Leona Ling1, Steven Tyler2, Christopher J. Beneduce3, Federico Zazzetti4, Faye Yu3, Julia Brown3, Sujatha Kumar5, Rui Xu6, Jay Duffner7 and William Avery8, 1Janssen Research & Development, LLC, Cambridge, MA, 2Genevant Therapeutics, Cambridge, MA, 3Janssen Research and Development, Cambridge, MA, 4Janssen Medical Affairs Global Services, LLC, Buenos Aires, Argentina, 5GlaxoSmithKline, Boston, MA, 6Janssen Research and Development, San Diego, CA, 7Faze Medicines, Cambridge, MA, 8Kisbee Therapeutics, Boston, MA
Background/Purpose: Nipocalimab, a fully human, effectorless IgG1 anti-neonatal Fc receptor (FcRn) monoclonal antibody, binds to FcRn with high affinity which prevents IgG recycling, leading to reduced serum levels of total IgGs, including pathogenic IgG autoantibodies. Rapid, sustained lowering of IgG was observed in the phase 2 VIVACITY study in generalized myasthenia gravis (gMG) and in phase 1 healthy volunteers. In gMG patients, nipocalimab induced rapid and sustained lowering of anti-AChR autoantibodies and MG-ADL scores, but no serious adverse events including clinically significant infections were observed. This study characterized the effect of nipocalimab on immune function.
Methods: Nipocalimab was evaluated extensively in vitro and in nonhuman primate-based chronic toxicology studies to evaluate selectivity, tolerability, safety and immunopharmacology. Safety, tolerability and immune-focused assessments in clinical phase 1 and phase 2 MG studies were also completed (NCT02828046, NCT03772587).
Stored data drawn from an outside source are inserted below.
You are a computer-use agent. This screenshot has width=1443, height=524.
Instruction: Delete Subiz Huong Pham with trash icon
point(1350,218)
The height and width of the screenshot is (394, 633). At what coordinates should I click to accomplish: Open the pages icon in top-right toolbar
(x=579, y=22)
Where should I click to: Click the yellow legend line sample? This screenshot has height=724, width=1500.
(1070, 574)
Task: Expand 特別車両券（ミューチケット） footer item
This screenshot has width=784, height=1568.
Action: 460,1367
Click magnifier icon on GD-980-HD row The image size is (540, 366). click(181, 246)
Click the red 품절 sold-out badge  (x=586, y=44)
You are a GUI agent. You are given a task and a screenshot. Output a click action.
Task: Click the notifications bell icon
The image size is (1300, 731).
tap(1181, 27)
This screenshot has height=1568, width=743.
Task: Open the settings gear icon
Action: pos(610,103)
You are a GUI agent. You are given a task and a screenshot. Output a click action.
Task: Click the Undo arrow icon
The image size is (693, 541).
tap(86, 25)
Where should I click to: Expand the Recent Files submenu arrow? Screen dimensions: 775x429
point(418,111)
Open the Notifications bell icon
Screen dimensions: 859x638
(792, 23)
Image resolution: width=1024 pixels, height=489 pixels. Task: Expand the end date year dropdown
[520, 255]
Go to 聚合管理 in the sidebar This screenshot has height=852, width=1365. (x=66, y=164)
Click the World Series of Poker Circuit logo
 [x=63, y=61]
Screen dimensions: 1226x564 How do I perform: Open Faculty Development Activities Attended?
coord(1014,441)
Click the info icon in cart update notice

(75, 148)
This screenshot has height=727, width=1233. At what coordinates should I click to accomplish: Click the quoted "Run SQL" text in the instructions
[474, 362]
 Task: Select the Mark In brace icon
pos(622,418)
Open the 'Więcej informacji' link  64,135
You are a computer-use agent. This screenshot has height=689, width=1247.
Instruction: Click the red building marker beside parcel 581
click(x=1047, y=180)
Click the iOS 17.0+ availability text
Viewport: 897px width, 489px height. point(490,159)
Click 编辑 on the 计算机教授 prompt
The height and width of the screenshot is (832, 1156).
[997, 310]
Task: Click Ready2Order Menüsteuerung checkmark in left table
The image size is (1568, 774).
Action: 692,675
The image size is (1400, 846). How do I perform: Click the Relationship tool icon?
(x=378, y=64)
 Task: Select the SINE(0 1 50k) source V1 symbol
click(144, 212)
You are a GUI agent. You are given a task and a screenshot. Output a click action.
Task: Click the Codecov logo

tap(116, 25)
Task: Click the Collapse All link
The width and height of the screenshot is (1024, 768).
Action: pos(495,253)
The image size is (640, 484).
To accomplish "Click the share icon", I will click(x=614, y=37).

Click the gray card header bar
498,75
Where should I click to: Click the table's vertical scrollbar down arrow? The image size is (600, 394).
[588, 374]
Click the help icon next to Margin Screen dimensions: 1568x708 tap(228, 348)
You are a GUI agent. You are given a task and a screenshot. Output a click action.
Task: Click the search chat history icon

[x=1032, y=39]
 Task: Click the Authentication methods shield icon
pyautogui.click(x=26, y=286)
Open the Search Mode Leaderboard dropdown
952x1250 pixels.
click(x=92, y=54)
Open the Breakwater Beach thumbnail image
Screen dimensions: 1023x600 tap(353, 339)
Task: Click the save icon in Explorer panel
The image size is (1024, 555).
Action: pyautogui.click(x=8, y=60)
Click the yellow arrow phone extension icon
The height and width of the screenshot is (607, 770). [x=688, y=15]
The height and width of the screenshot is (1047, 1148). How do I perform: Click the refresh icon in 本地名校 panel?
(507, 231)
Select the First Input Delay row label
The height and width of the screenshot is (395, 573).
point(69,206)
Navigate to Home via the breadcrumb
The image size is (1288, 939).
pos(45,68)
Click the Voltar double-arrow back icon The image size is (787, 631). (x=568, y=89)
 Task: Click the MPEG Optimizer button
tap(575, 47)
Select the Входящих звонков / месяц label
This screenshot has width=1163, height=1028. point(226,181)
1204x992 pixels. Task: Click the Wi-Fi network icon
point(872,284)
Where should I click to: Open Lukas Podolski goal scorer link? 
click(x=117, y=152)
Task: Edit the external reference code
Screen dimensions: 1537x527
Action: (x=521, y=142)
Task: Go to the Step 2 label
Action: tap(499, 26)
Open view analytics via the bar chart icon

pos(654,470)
Results: Nipocalimab binds specifically in vitro to FcRn without activation of effector function or inhibition of antigen presentation. In nonhuman primates administered up to 300 mg/kg nipocalimab every week for up to 6 months, sustained lowering of IgG was observed without adverse effects. Immunotoxicology identified no effect on immune cell phenotypes; CD8 T cell, NK or innate cell functions; T-dependent neoantigen IgM responses. Neoantigen IgG production was observed, but with lowered peak IgG titers consistent with the anticipated increase in IgG clearance with nipocalimab. In clinical studies, nipocalimab demonstrated a reproducible selective decrease in total serum IgG, including all subclasses of IgG, with no effect on IgM, IgA, IgE, CH50, C3, C4, inflammatory cytokines or acute phase proteins including, C-reactive protein.
Conclusion: These data suggest that nipocalimab can selectively lower IgG and IgG autoantibodies while preserving cellular immunity, complete IgM response and IgG production after neoantigen challenge. Overall, nipocalimab's selective effect on IgG recycling provides a mechanistic rationale for potentially decreased infection risk despite substantial IgG lowering.
Disclosures: L. Ling, Janssen Research & Development, Johnson & Johnson; S. Tyler, Genevant Therapeutics; C. Beneduce, Janssen Research & Development, Johnson & Johnson; F. Zazzetti, Janssen Medical Affairs Global Services, LLC; F. Yu, Janssen Research & Development, Johnson & Johnson; J. Brown, Janssen Research & Development, Johnson & Johnson; S. Kumar, GlaxoSmithKline; R. Xu, Janssen Research & Development, Johnson & Johnson; J. Duffner, Faze Medicines; W. Avery, Kisbee Therapeutics.